**Supplied data**

==============================

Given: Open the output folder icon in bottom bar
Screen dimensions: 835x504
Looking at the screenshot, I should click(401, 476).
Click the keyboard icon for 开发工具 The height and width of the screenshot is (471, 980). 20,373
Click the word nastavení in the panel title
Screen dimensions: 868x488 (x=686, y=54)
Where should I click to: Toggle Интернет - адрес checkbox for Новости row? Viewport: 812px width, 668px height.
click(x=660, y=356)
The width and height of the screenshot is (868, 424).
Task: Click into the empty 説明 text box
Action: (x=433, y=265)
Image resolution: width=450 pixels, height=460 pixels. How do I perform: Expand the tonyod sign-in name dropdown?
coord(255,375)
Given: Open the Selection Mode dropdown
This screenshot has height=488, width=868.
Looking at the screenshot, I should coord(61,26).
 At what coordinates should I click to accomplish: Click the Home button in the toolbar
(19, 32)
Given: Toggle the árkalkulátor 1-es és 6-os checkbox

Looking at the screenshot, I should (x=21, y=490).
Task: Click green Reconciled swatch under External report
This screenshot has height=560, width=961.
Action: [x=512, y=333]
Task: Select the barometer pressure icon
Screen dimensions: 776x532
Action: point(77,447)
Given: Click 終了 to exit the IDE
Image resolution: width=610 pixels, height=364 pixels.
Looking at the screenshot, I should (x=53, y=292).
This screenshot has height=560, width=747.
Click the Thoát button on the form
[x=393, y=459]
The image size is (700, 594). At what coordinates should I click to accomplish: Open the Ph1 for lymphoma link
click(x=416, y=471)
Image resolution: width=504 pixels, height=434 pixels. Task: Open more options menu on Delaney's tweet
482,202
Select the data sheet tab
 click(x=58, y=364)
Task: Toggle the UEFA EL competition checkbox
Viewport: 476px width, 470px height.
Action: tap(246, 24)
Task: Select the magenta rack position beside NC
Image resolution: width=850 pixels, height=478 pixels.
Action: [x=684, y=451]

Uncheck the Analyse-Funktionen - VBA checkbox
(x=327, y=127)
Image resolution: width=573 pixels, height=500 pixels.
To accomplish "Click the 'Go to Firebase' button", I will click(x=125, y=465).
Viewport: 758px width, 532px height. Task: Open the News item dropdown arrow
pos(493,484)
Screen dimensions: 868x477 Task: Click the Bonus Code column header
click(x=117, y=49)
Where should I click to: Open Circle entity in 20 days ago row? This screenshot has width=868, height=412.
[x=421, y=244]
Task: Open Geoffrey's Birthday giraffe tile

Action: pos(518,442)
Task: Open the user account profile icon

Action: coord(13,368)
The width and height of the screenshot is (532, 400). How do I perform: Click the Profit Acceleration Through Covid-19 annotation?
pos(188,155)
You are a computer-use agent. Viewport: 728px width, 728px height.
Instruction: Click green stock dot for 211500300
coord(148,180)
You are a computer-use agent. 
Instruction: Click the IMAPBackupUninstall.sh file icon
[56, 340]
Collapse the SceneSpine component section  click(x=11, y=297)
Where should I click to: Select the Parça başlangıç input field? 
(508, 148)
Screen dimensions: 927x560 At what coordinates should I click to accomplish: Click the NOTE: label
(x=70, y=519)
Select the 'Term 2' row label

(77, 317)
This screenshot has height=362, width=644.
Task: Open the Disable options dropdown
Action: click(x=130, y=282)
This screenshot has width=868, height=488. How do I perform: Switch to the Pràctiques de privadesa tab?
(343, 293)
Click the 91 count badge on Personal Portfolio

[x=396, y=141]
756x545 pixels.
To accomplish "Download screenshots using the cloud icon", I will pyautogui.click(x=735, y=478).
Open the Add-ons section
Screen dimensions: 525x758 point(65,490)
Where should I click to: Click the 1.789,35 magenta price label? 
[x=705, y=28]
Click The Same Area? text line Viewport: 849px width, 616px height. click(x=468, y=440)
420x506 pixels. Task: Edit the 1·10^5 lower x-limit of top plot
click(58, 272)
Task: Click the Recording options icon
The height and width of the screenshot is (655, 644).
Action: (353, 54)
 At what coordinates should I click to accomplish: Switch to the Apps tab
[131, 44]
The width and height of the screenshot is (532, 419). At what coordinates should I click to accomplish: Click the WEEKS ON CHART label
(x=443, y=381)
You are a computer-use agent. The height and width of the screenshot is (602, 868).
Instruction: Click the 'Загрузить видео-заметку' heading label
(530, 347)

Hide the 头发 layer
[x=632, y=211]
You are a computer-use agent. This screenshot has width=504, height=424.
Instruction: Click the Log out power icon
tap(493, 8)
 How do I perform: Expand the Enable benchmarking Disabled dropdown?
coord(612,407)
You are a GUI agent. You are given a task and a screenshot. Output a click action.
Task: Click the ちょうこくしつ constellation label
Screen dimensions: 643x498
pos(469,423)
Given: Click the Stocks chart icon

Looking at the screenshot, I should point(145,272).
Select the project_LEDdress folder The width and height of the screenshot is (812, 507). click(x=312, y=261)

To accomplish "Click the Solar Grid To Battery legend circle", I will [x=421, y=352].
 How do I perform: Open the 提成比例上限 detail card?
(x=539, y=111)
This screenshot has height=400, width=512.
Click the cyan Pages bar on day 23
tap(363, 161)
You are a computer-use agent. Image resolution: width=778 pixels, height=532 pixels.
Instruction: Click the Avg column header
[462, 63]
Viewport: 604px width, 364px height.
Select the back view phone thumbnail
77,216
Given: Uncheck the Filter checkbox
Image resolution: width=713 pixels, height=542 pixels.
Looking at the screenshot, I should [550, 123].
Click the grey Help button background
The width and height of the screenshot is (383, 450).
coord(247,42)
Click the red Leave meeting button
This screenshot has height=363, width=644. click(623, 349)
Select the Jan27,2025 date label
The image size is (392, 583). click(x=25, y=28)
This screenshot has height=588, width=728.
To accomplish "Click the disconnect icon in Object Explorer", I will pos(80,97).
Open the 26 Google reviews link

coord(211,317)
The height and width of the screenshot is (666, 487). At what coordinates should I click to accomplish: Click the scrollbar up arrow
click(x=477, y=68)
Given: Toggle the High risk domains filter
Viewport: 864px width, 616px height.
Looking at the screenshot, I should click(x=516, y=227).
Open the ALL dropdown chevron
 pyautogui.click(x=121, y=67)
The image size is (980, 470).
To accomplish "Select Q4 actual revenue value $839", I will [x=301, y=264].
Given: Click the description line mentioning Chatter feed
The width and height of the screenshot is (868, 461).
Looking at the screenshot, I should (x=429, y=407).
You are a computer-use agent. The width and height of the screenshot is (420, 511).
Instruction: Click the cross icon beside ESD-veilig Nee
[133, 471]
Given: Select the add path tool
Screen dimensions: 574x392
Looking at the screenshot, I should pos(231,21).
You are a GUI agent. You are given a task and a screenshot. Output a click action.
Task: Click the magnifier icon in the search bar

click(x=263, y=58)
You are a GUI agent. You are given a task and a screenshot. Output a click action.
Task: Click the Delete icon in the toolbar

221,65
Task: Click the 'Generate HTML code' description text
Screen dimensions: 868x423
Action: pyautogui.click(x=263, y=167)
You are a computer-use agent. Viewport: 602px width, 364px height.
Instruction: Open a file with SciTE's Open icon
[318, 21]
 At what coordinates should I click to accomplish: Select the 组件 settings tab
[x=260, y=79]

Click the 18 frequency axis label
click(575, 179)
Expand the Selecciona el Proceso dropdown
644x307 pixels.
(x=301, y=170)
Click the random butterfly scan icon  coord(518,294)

==============================

**Description of the task**
For this task, copy every line of the material in which "folder" appears.

**Problem solution**
Given: Open the output folder icon in bottom bar
Select the project_LEDdress folder The width and height of the screenshot is (812, 507). click(x=312, y=261)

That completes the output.